### [ACTIVITY]
What's needed is an exact copy of all the data below, without pictures.

**** INFORMATION ****

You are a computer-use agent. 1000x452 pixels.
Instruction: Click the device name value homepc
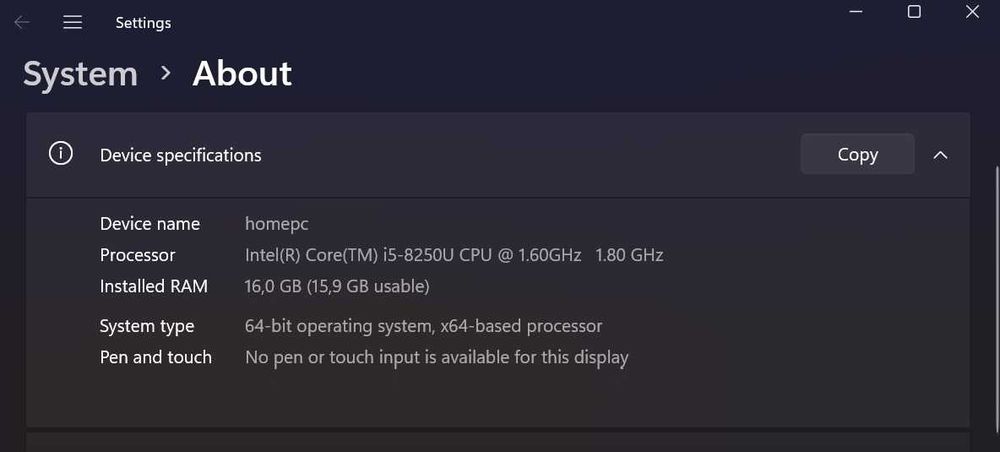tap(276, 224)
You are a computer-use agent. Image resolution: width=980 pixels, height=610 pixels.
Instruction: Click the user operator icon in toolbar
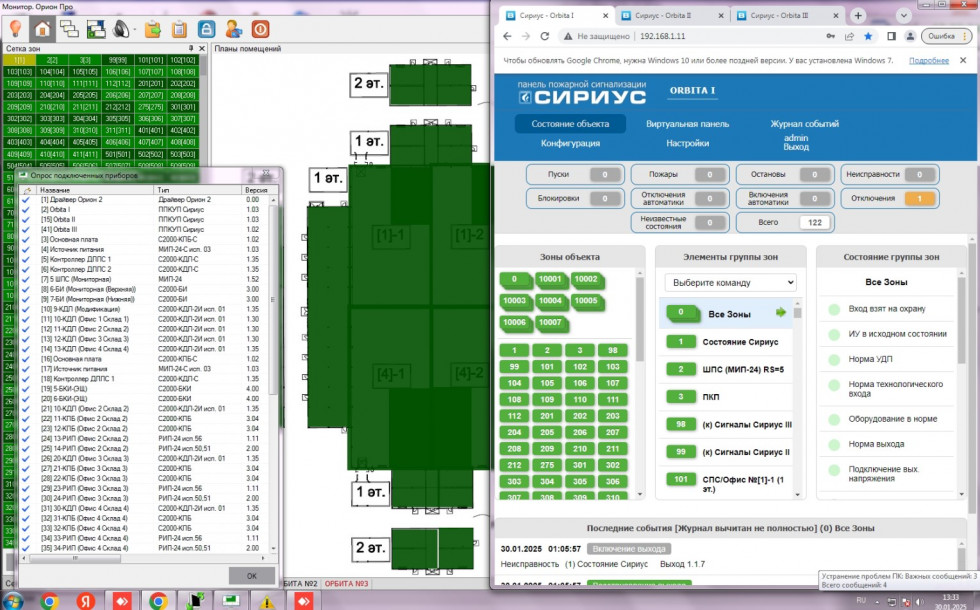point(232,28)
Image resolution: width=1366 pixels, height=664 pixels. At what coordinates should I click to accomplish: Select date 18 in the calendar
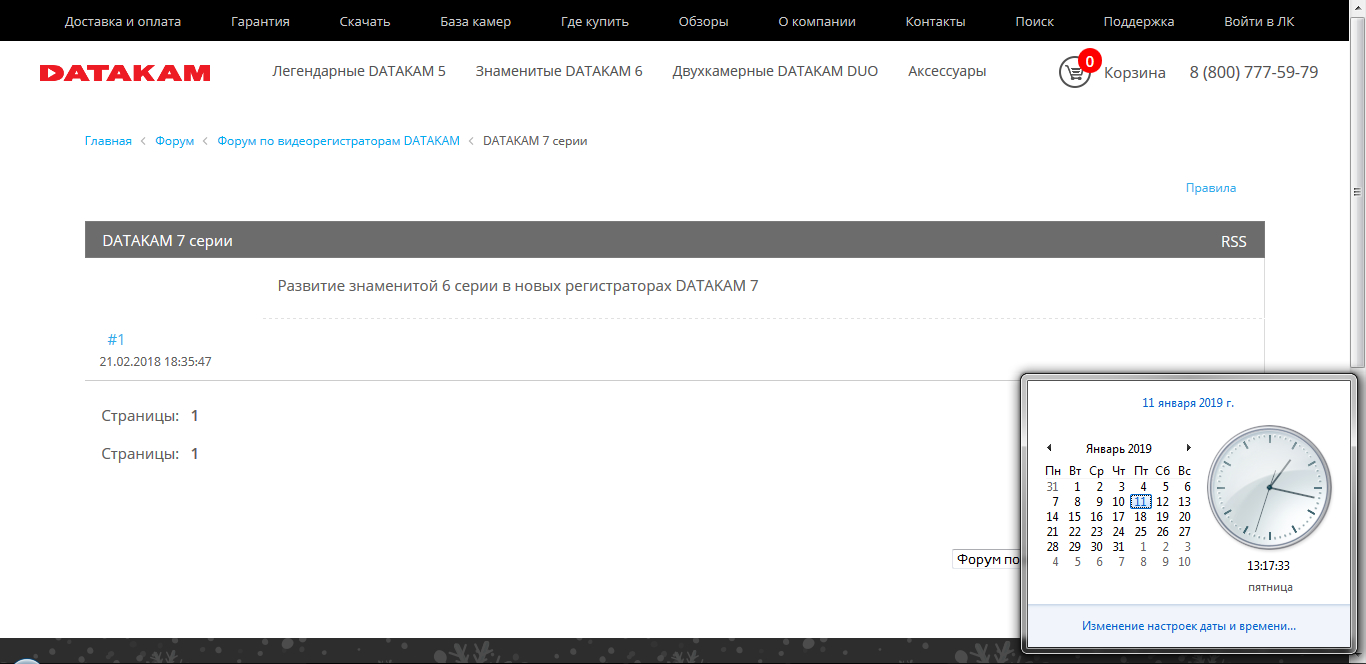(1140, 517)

****

### [PROBLEM SOLUTION]
You are a computer-use agent. 1000x452 pixels.
Instruction: Click the device name value homepc
tap(276, 224)
You are a computer-use agent. Image resolution: width=980 pixels, height=610 pixels.
Instruction: Click the user operator icon in toolbar
point(232,28)
Image resolution: width=1366 pixels, height=664 pixels. At what coordinates should I click to accomplish: Select date 18 in the calendar
(1140, 517)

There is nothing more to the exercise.